The LG is composed of various kinds of cells such as acinar, duct, and myoepithelial cells. The acini express water channel proteins including aquaporin 5 (AQP5) for aqueous tear secretion . The myoepithelial cells that surround the acini help to secrete tear contents from acini in response to nerve stimulation . To analyze the mechanism of tear decreasing after injury to the LG, several animal models, which could induce inflammation of the LG, have been proposed . The single injection of IL-1, a cytokine, to the LG induced the inflammation partially and temporarily, and it caused reversible change after 7 days . The reports indicated a regeneration capacity in the partial damaged LG . An establishment of animal models for an efficient LG injury has been required to elucidate pathological changes against persistent injuries to the LG [10-12].
Duct ligation of organs has been a conventional and promising method to induce organ dysfunctions including inflammation and fibrosis by obstructing the fluid pathway, blood vessels in the bile duct, and liver arteries [13, 14]. Obstruction of the fluid pathway itself has recently been recognized as a novel pathology to lead meibomian gland dysfunctions [15-17]. However, it has been still controversial that the duct ligation of the lacrimal gland excretory duct can cause lacrimal gland inflammation efficiently in an animal model.

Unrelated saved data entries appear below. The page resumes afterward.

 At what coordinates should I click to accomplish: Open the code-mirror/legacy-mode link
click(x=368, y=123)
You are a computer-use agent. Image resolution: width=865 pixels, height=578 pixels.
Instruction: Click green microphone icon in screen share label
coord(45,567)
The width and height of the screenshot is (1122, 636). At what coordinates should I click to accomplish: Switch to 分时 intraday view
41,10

Here, we demonstrated a mouse model to induce LG injury by the ligation of the lacrimal gland excretory duct. The duct ligation caused stable and throughout injury of the LG; we observed the process of injury and proliferation of the LG and detected a population of LG epithelial cells with proliferation potential, which was also a population of cells positive for nestin, the stem/progenitor cell marker. Our current study provides evidence of a LG injury pattern by duct ligation, and this model will be useful for analysis of the mechanism and process of lacrimal gland inflammation and identification of a candidate stem/progenitor cell of the LG in the future.
2.1. Animals. Thirty-nine male C57BL/6Jc1 WT mice (7-8 weeks old) were purchased from CLEA Japan Inc. Mice were feed in a controlled environment following the guidelines of Keio University. The care and handling of the animals were performed in accordance with the NIH guidelines. All of the experimental protocols were approved by the Animal Care and Use Committee of the Keio University (Approval number 09167).

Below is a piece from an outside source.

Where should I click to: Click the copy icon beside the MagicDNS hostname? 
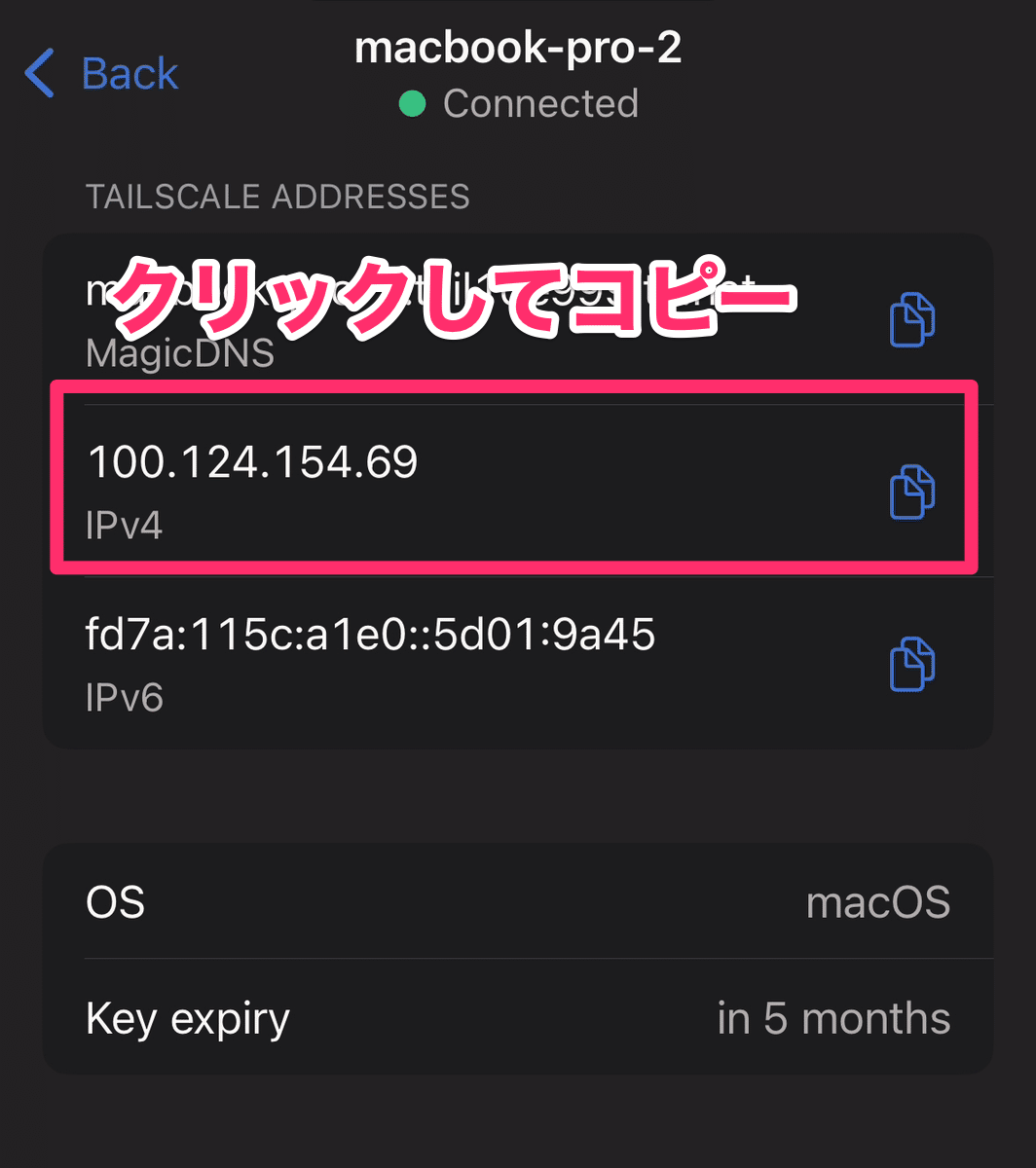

2.2. Duct Ligation of the Main Lacrimal Gland Excretory Duct. We established a mouse injury model by ligating the main excretory duct of the LG; this procedure induced injury to the tissue of the LG, which is shown in Figure 1(b). Animals were anesthetized using 2 mg/mL ketamine (Lot: V29D; Ciba Specialty Chemicals Holding Inc.) and 2 mg/mL xylazine (Lot: KP035HU, Bayer Holding Ltd.) mixed in saline (10 [micro]L/g) by intraperitoneal injection. A small incision (less than 8 mm) was made to the right side face skin. We gently lifted up the LG to expose the main excretory duct and then ligated the duct together with the vessel using a silicon tube (0.2 x 0.3 mm, 1-8194-02 No.2, Justis, Japan). After the operation, the skin underwent two interrupted sutures with 10-0 nylon (Lot: 03-9315, Alcon). The left LG was not operated on and served as a control. Mice in the sham group had the right side skin cut but did not undergo LG ligation. The animals were sacrificed 3, 7, or 14 days after ligation. LGs were removed immediately after sacrifice.

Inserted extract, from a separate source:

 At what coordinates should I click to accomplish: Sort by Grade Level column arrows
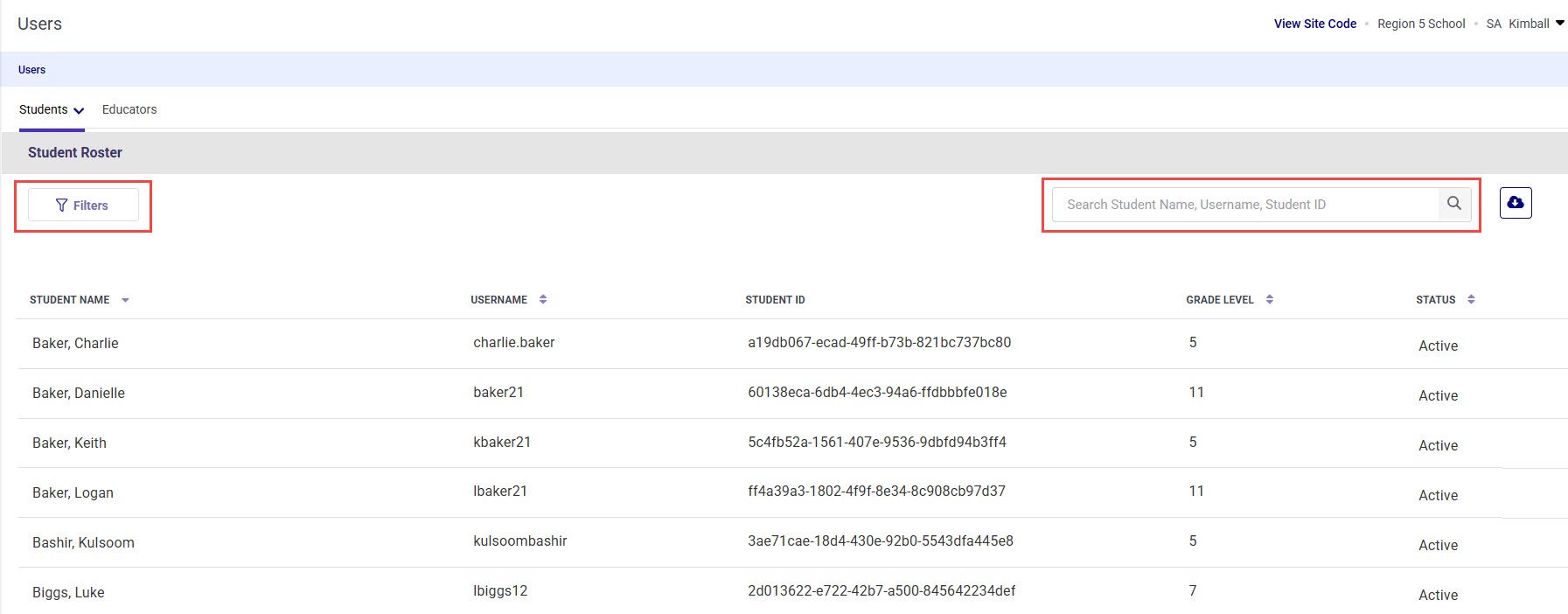(x=1269, y=300)
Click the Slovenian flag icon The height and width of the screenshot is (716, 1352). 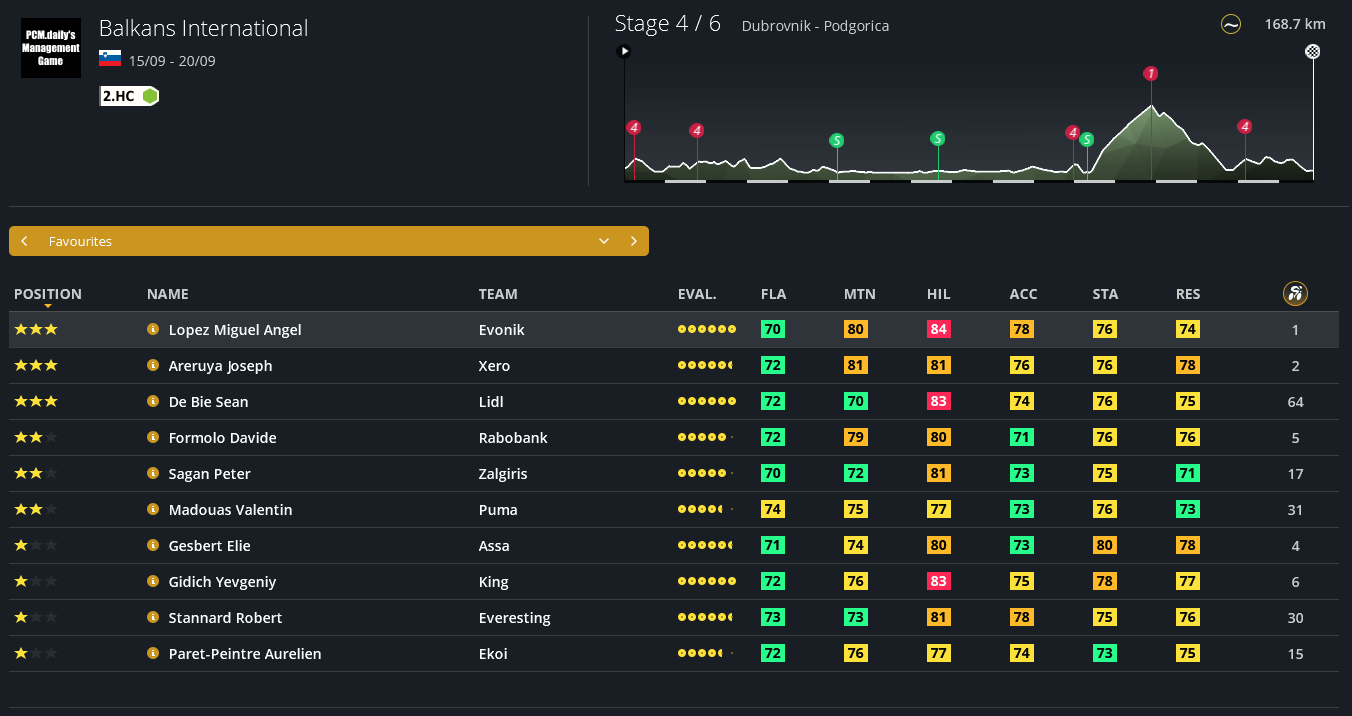110,59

2.3. Measurement of Tear Secretion. A phenol red-impregnated cotton thread was used to measure the aqueous tear production of experimental animals without anesthesia. The cotton thread was placed on the inner canthus gently without touching the ocular surface for 30 s, and the length of the part which was stained red was measured as previously reported . We measured aqueous tear production before operation and 3, 7, 9, 12, and 14 days after surgery.
2.4. Sample Collection and Weight Measurement. All LG specimens were removed from the surrounding tissue entirely, washed in PBS, dried, and weighed immediately with an electronic balance. The LG specimens were then cut in half to be used for real-time PCR, and the other half was fixed in OCT, immediately frozen in liquid nitrogen, and stored at -80[degrees]C until stained.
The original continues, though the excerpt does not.